As I had already convinced myself that I had cancer prior to my formal diagnosis, I had started both practically and mentally preparing for death. However, I was thrown into a state of utter confusion when the doctor told me that my cancer was not only treatable but curable. I had been thrown a lifeline, but it meant enduring 18 months of hospital treatments.

I must admit, although I was suddenly filled with hope, I did hold on to an element of scepticism and continued with my practical preparations, such as updating my will and making tentative arrangements for who my sons would live with if I were to die.

 

I tried to get through treatment on my own

 

I continued working until it was time for me to have my mastectomy and DIEP reconstruction. I had no intentions of working whilst I was going through chemotherapy.
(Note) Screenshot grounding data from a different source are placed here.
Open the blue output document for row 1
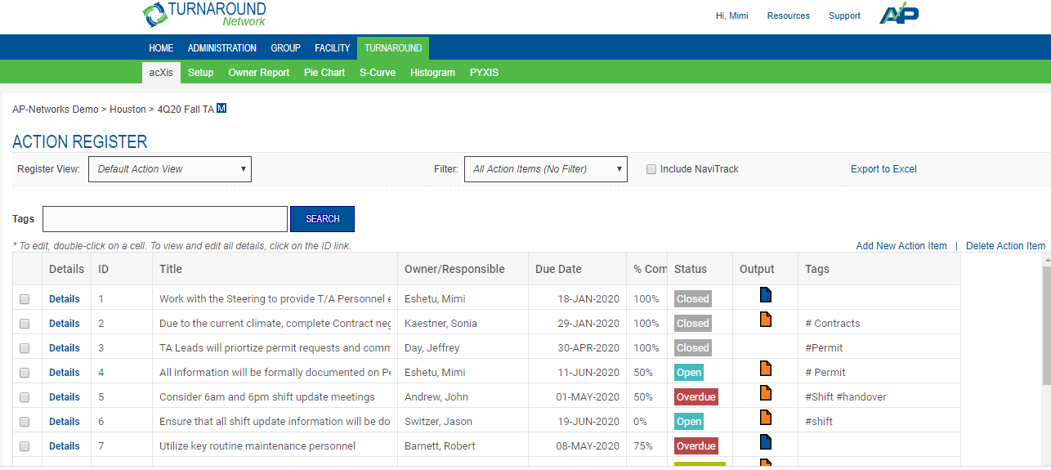This screenshot has height=470, width=1051. point(766,295)
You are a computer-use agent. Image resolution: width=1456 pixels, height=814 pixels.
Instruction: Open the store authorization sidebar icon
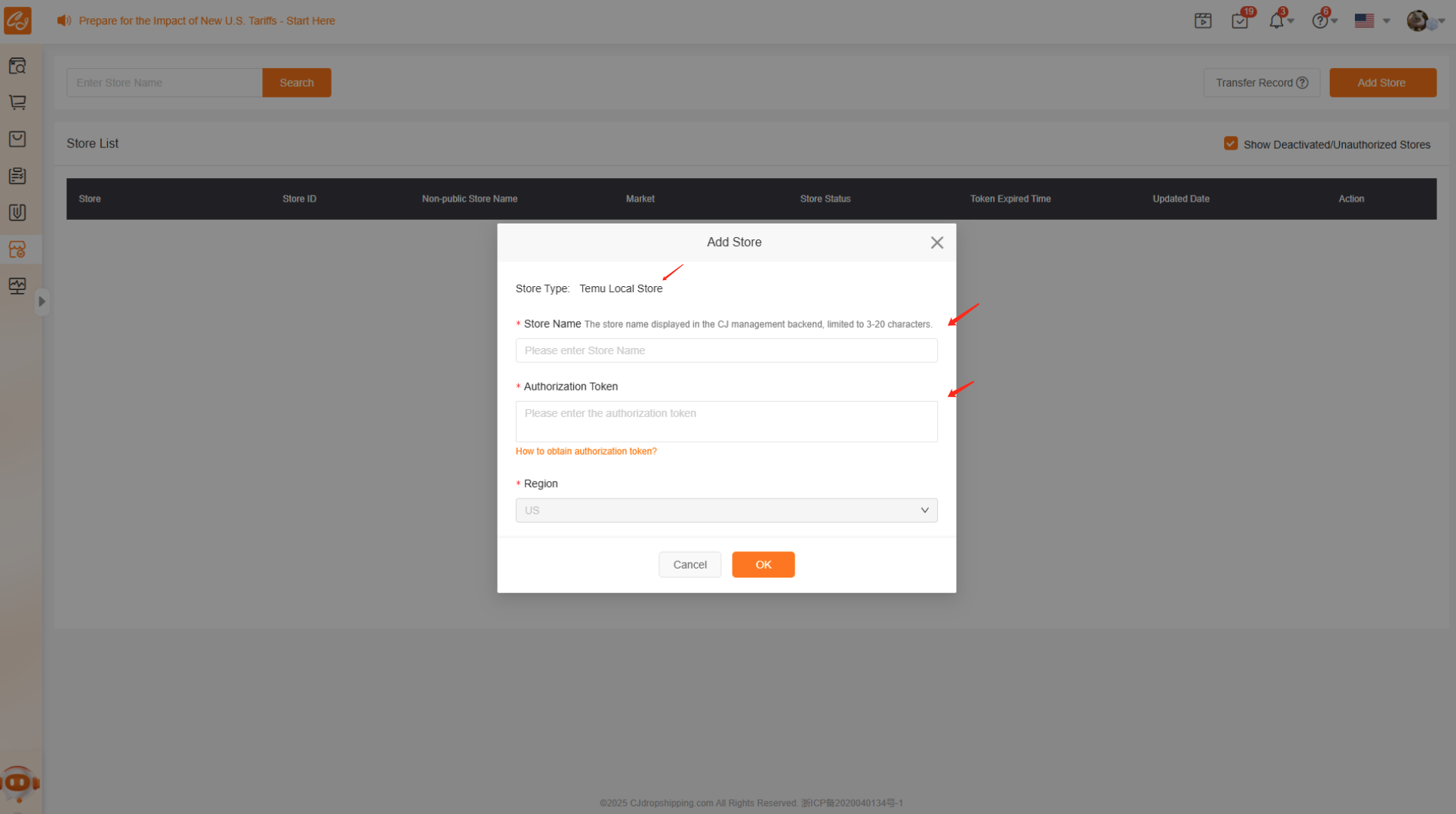pyautogui.click(x=17, y=249)

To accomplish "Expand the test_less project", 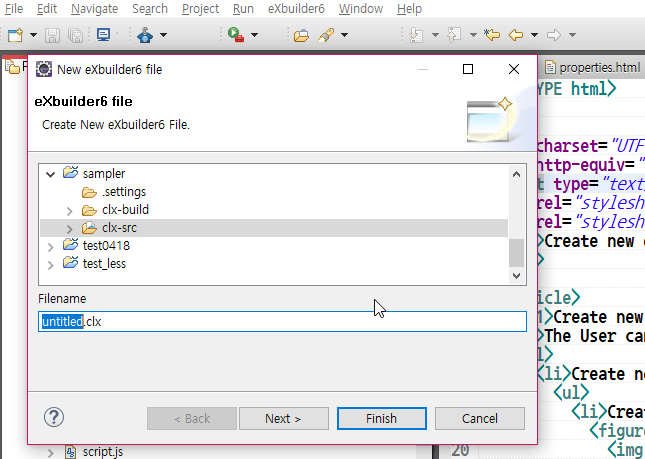I will 51,264.
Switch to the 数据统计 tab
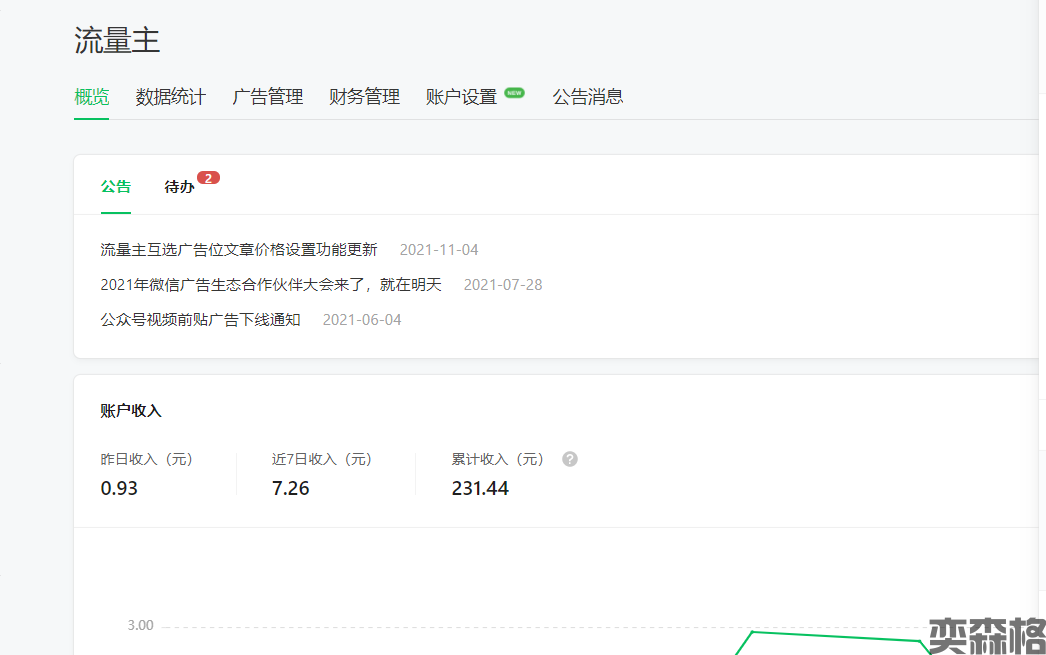 coord(171,97)
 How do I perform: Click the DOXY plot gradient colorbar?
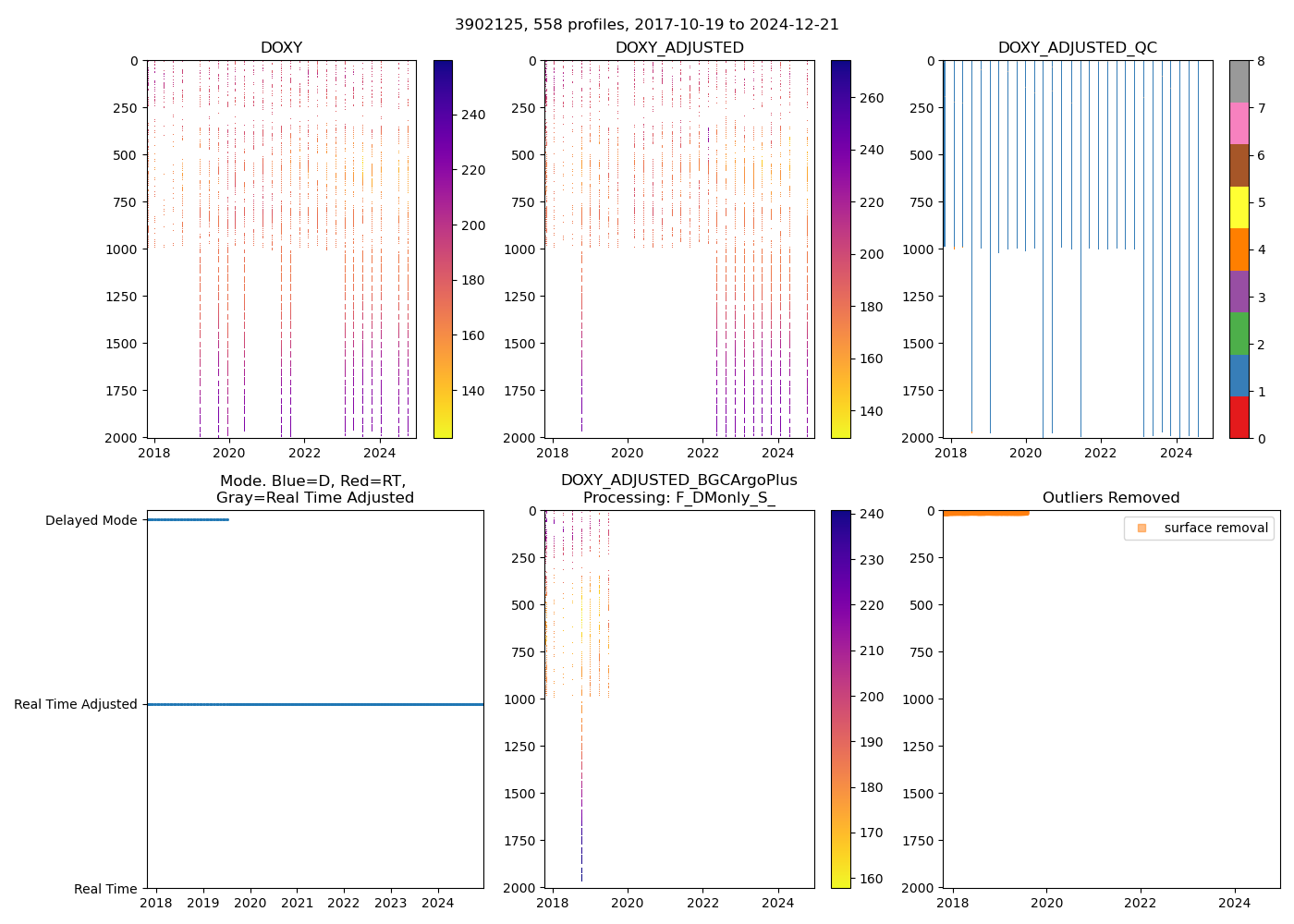443,249
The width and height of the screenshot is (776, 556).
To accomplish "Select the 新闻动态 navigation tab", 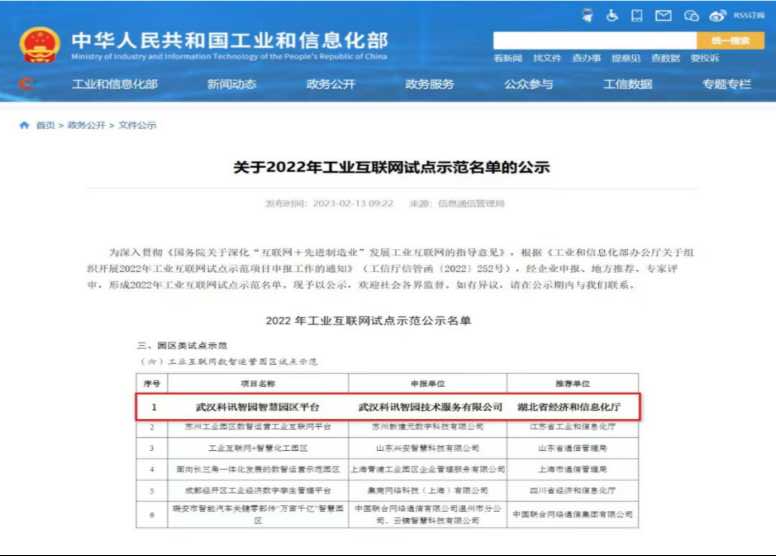I will pyautogui.click(x=232, y=85).
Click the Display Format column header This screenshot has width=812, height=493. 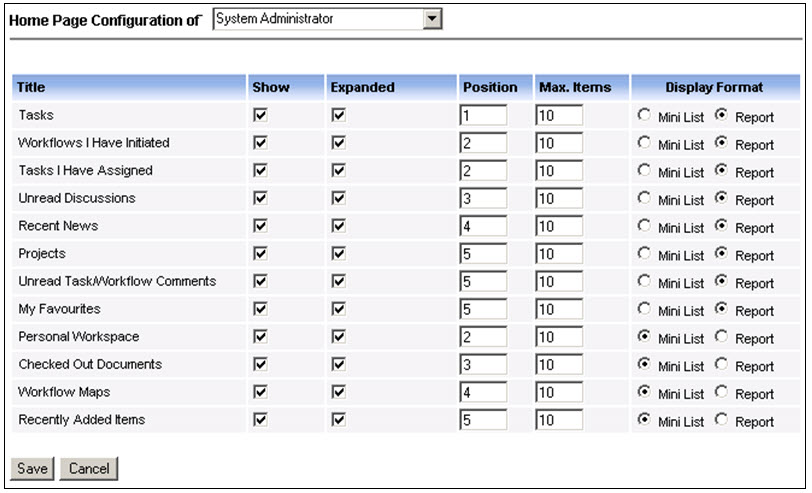[715, 87]
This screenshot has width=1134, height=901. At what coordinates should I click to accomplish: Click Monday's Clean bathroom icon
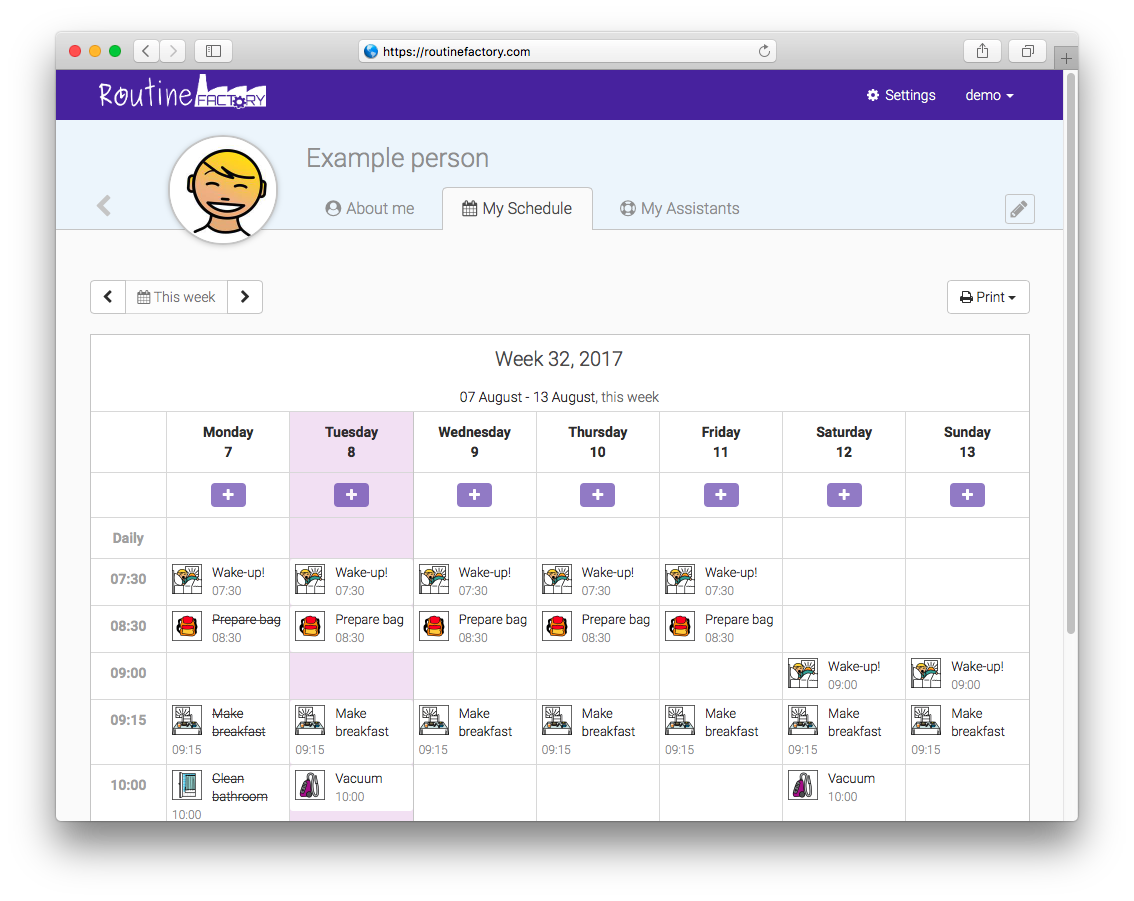187,785
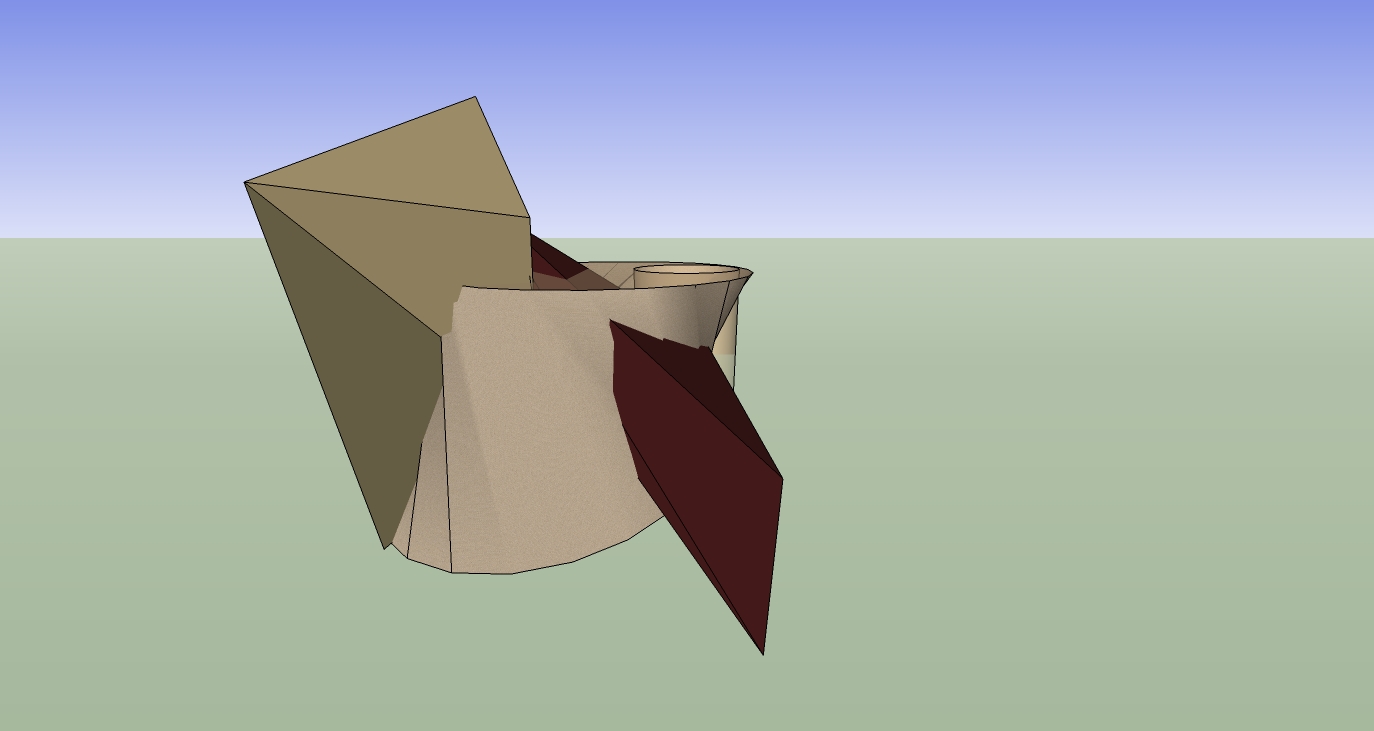1374x731 pixels.
Task: Select the light cream cylinder side at right
Action: pyautogui.click(x=727, y=340)
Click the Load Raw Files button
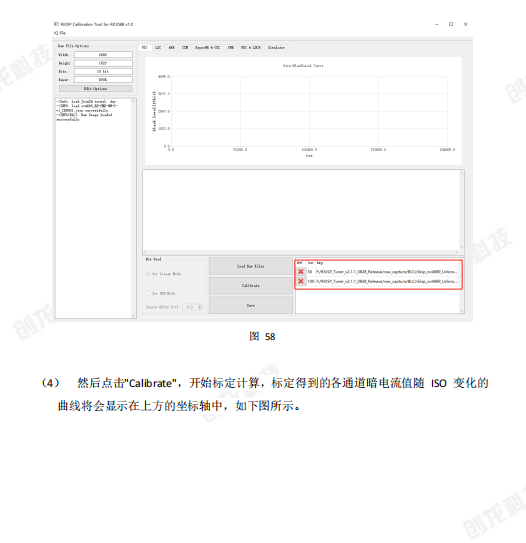This screenshot has height=543, width=526. coord(251,266)
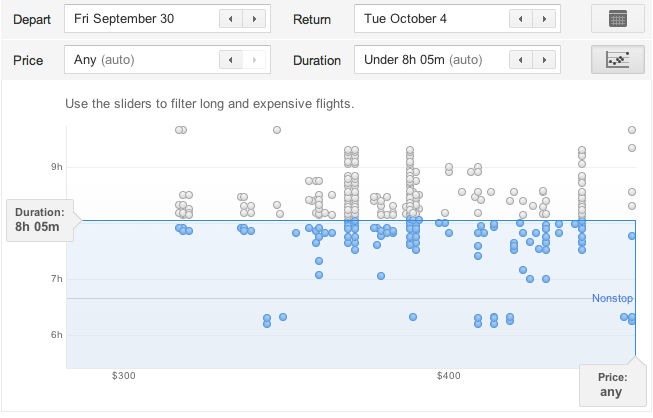Move Return date to next day
653x418 pixels.
[546, 19]
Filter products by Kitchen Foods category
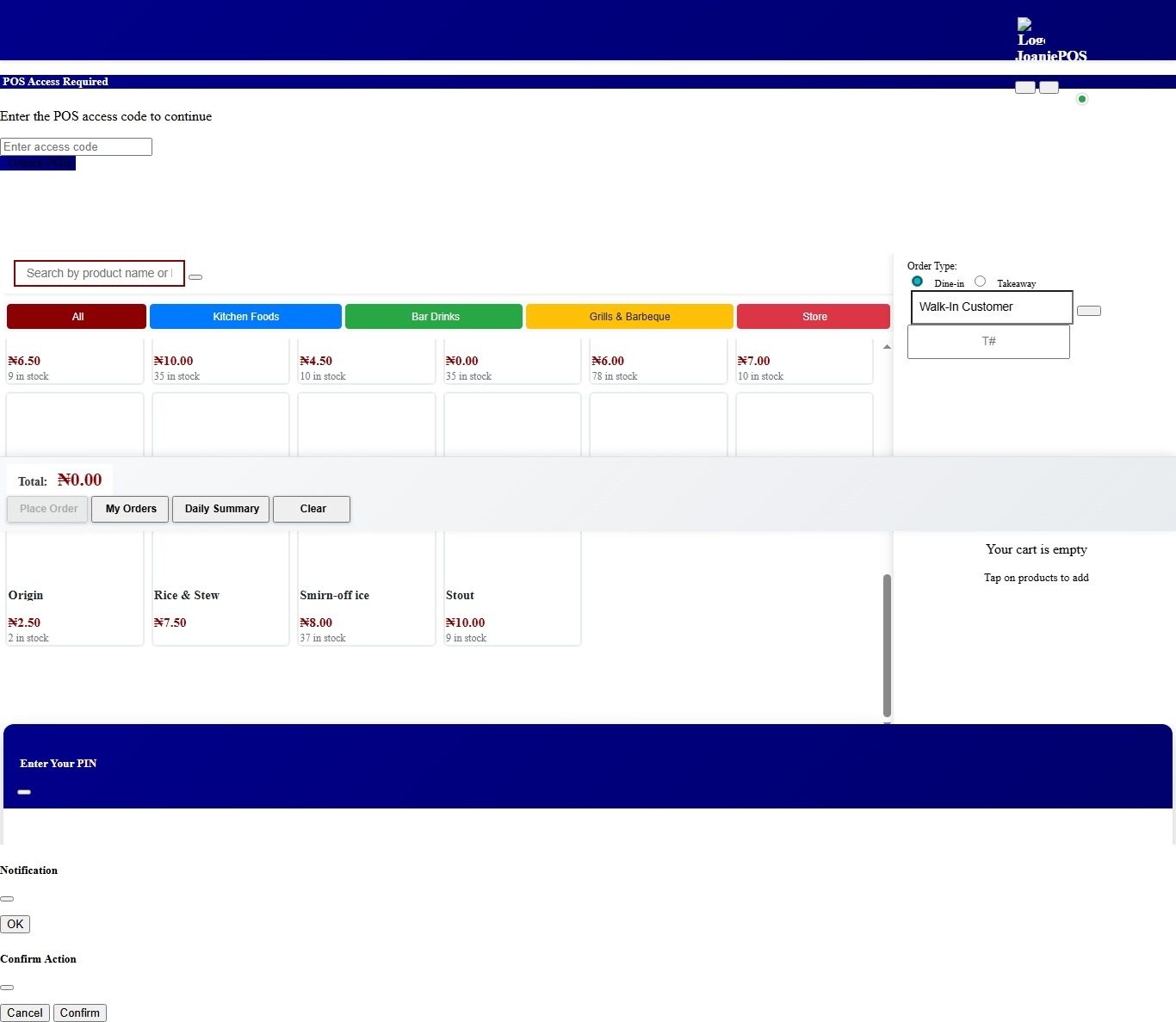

At the time of my diagnosis, my sister and her family were living with me whilst their house was being renovated, so I had loads of support around me. However, I was determined to go through most of my treatment on my own as I didn’t want to feel dependent on others. I was in for the long haul, and I didn’t think it was fair for my sister or my friends to have to take time out of work to come to my numerous hospital appointments, so I would only call on support if absolutely necessary.

It was initially strange going for chemotherapy on my own as nearly everyone had someone with them. I received some pitiful looks from the other patients and their supporters who I guess assumed that I had no friends or family.

 

I remained positive despite treatment difficulties.

 

The effects of the treatment were gruelling. I lost all my hair. I was thrown into an early menopause, I lost my toenails and developed lymphoedema. I was hospitalised with infections, developed a sub-clavicle blood clot and developed cardiomyopathy. The worst of all was losing my taste buds as I love food!

Despite all this, I managed to go through treatment with a positive state of mind. I made the most of my new bald look by learning how to apply make-up and wearing colourful clothes. I had morphed from an invisible jeans and t-shirt woman to one of glamour and curiosity.

I came down to earth with a huge bump at the end of treatment and, instead of being elated, I sunk into a depression. I had brain fog, I couldn’t concentrate, I was fatigued, and I was scared about my future. But even with the trials and tribulations of my cancer treatment, I have no regrets. I am so thankful and happy to be alive.

 

I want to encourage others to check their breasts

 

Before being diagnosed and going through treatment, I believed that breast cancer had only one outcome and that was death. I had no concept that I or anyone else would live for more than a few years post-diagnosis and that the sole purpose in having treatment was to extend life, not save it. I am so glad I was wrong.

I want all women to know that if their breast cancer is diagnosed early enough, it greatly improves their chances of surviving. But it is even more important for me to encourage Black women like myself who are of African Heritage to be aware of how their breasts normally look and feel and report any changes to their GP, no matter how slight. Far too many of us are being diagnosed late, which is drastically reducing our chances of survival.

I have watched several friends die because they have either not checked their breasts or been too scared to go to the doctors when they have found a change. I was too young for breast screening at the time of my diagnosis, and I am only here today telling my story because I checked my breasts and went to the GP. My story could have had a very different ending if I had not.

I survived because I checked my breasts, and I want other women to do the same.

 

A big thank-you to Claire and Lorraine for sharing their stories, and to our friends at Breast Cancer Now, for their world-class, life-saving research and the support they offer to the hundreds and thousands of other stories of those affected by breast cancer. As a team at Cath, we’re both inspired and humbled to do our bit to raise awareness and funds for such an important cause. And empower the women of our community to Touch, Look & Check.

 

*Results from a 2020 YouGov survey commissioned by Breast Cancer Now.